1974. A Navy listening post in Sabana Seca, Puerto Rico. A two-week reservist placement. Routine. Then he heard the operator monitoring the line. American voices. The NSA was spying on American citizens. That was illegal.
He could have unheard it. Law degree almost finished. Safe life waiting. He didn’t.
1975. The Church Committee opens Senate hearings on intelligence abuses. The NSA testifies under oath. Says they stopped intercepting US citizens 18 months ago. Says it’s over. Says trust us.
Bamford knew they were lying. He’d heard it himself. Months earlier. With his own ears.
He called Senator Church’s office. Said the NSA is lying and I can prove it. They brought him into a closed hearing. Church’s private office. He told them what he heard, where, and when. His testimony helped build the case that created the FISA law in 1978 — the law that required a warrant before the government could spy on you.
Then he filed a FOIA request and asked the NSA for everything.
A year later hundreds of declassified pages landed on his desk. And the names of secret programs came with them.
Operation Shamrock. From 1945 to 1975, the NSA secretly copied every international telegram going in or out of the United States. Thirty years. Millions of private messages. Western Union, ITT, and RCA all handed them over. Zero warrants.
Project Minaret. Watch lists of American citizens. Civil rights leaders. Antiwar protesters. Martin Luther King Jr. Jane Fonda. Senator Frank Church himself was on a list — the very senator investigating them.
Bamford decided to write a book. He’d never written anything but legal briefs. Didn’t matter.
1981. Reagan takes office and the Justice Department switches sides. They come after Bamford. Demand the documents back. Say they’ve been reclassified — top secret now. Threaten him with the Espionage Act. Decades in federal prison.
He refused. He’d gotten them declassified, legally. He walked out of a meeting with NSA officials and his own lawyer and just kept the documents.
Reagan signed a new executive order so reclassified documents could be pulled back. The Constitution stopped him — you can’t make something illegal after it already happened. Bamford kept every page.
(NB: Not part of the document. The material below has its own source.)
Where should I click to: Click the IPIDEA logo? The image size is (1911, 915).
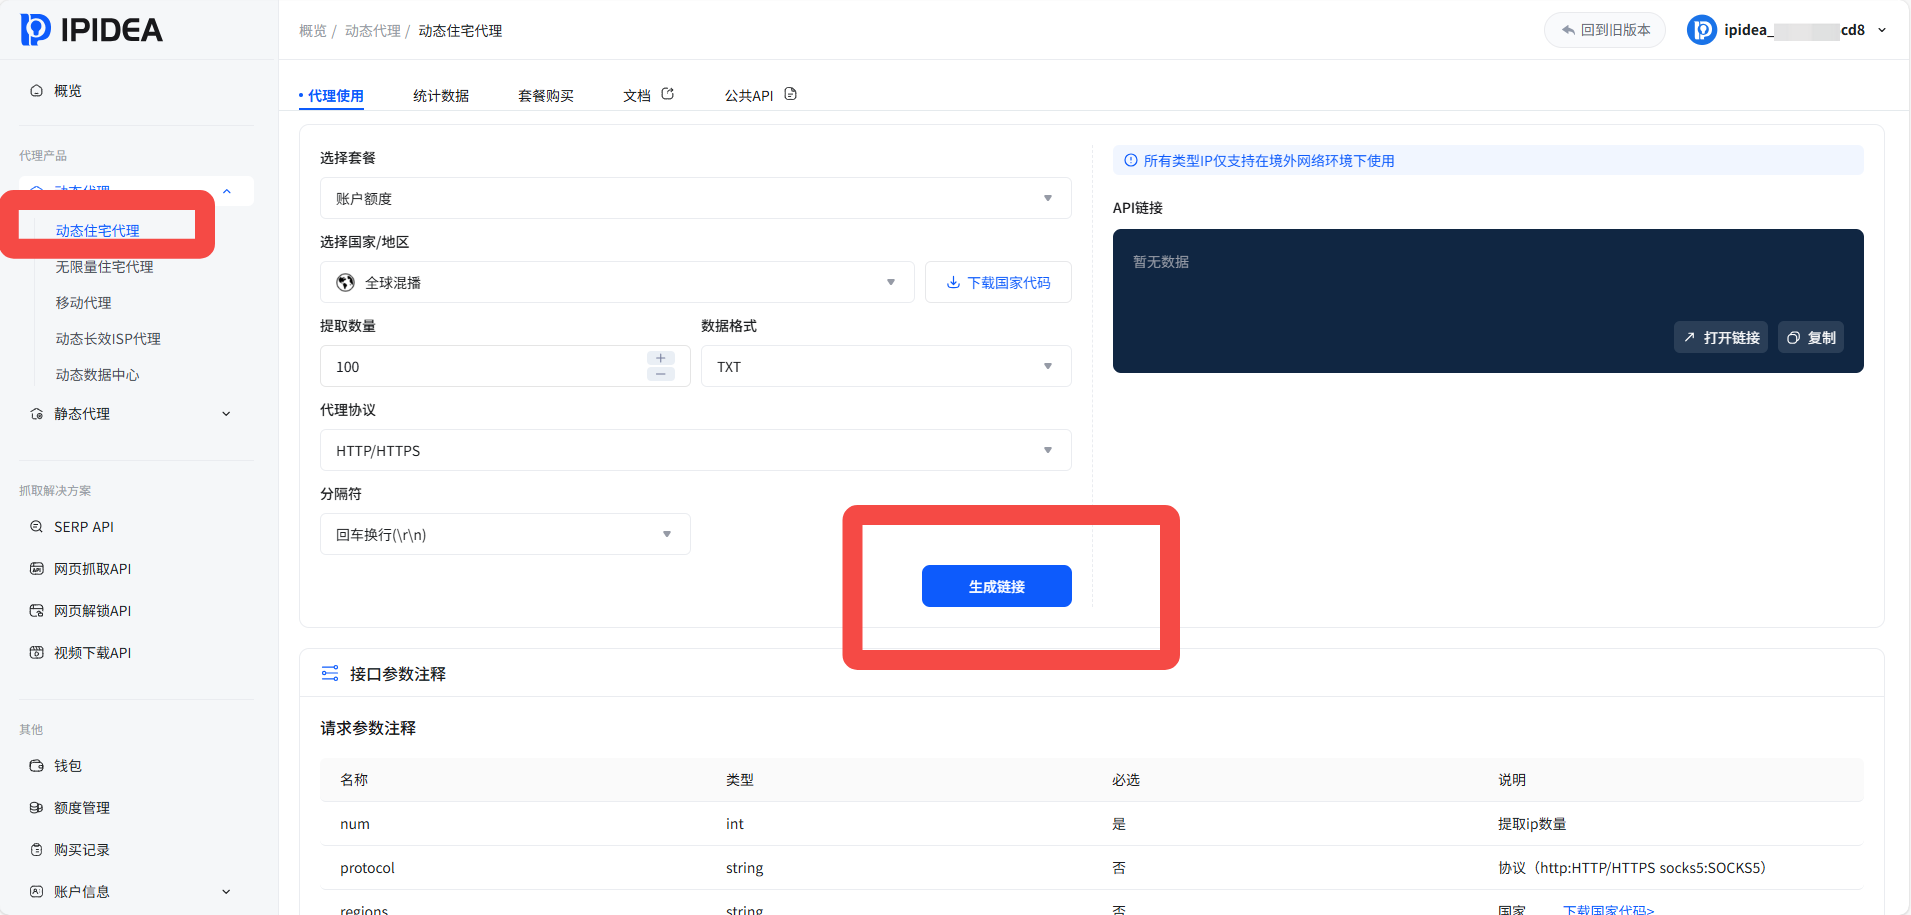[x=92, y=30]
1982. The Puzzle Palace hits shelves. The first major book ever written about the NSA. National bestseller. The New York Times said he’d uncovered everything except the combination to the director’s safe.
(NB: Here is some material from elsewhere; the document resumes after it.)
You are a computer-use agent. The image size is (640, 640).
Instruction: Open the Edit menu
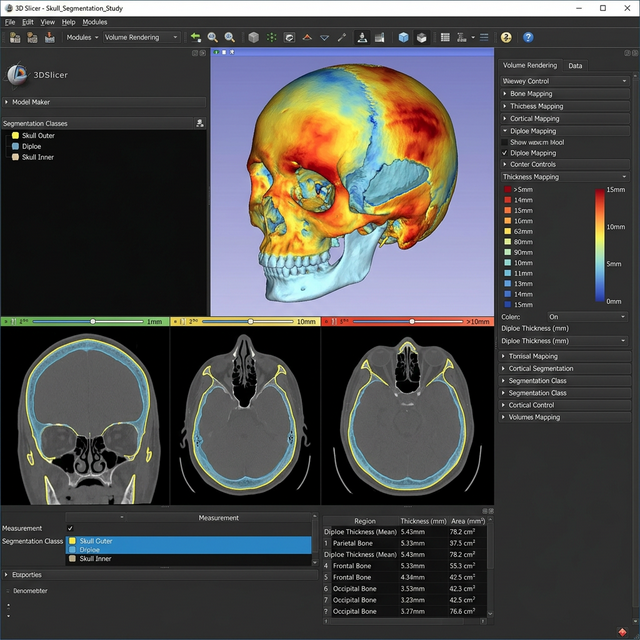tap(27, 21)
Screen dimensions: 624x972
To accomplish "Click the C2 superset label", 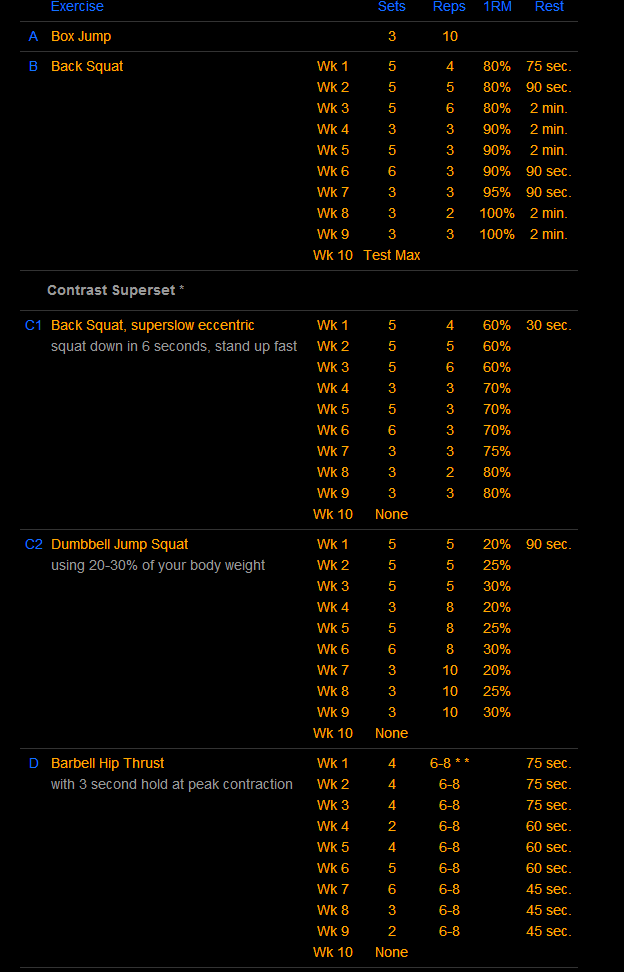I will [x=33, y=544].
The NSA still wasn’t done. Agents walked into a private library in Virginia, reclassified papers Bamford had used, and physically removed them from the shelves. The American Library Association sued. That’s how far they’d go to bury one man.
Here’s the part that should make you laugh and then make you furious.
In 2001 he wrote a second NSA exposé. Another bestseller. And the agency that tried to throw him in prison invited him to its Fort Meade headquarters — and sold his book in their gift shop.
Then 2005. President Bush admits to warrantless wiretaps on Americans after 9/11. No warrants. No FISA court. The exact thing Bamford’s testimony built the law to prevent. He joined the ACLU and sued the NSA as a plaintiff.
2013. Edward Snowden leaks the files. Mass surveillance of Americans, on a scale beyond Shamrock — exactly what Bamford had been screaming about for almost 40 years. In 2014 he flew to Moscow and sat with Snowden for three days. The longest interview Snowden has ever given anyone.
And it never stopped. The surveillance machine he exposed in 1974 is bigger now than it has ever been. Your calls. Your texts. Your searches. They built the infrastructure to watch everyone, and one Navy reservist saw it coming half a century before the rest of us did.
He’s 79. Lives in Washington DC. Still investigating. Still publishing — his latest book dropped in 2023. Still fighting an agency with a $10 billion budget and 40,000 employees.
Four presidents tried to silence him. They threatened him with prison. They raided libraries. They reclassified his evidence.
He’s still here. Still writing. Still warning you.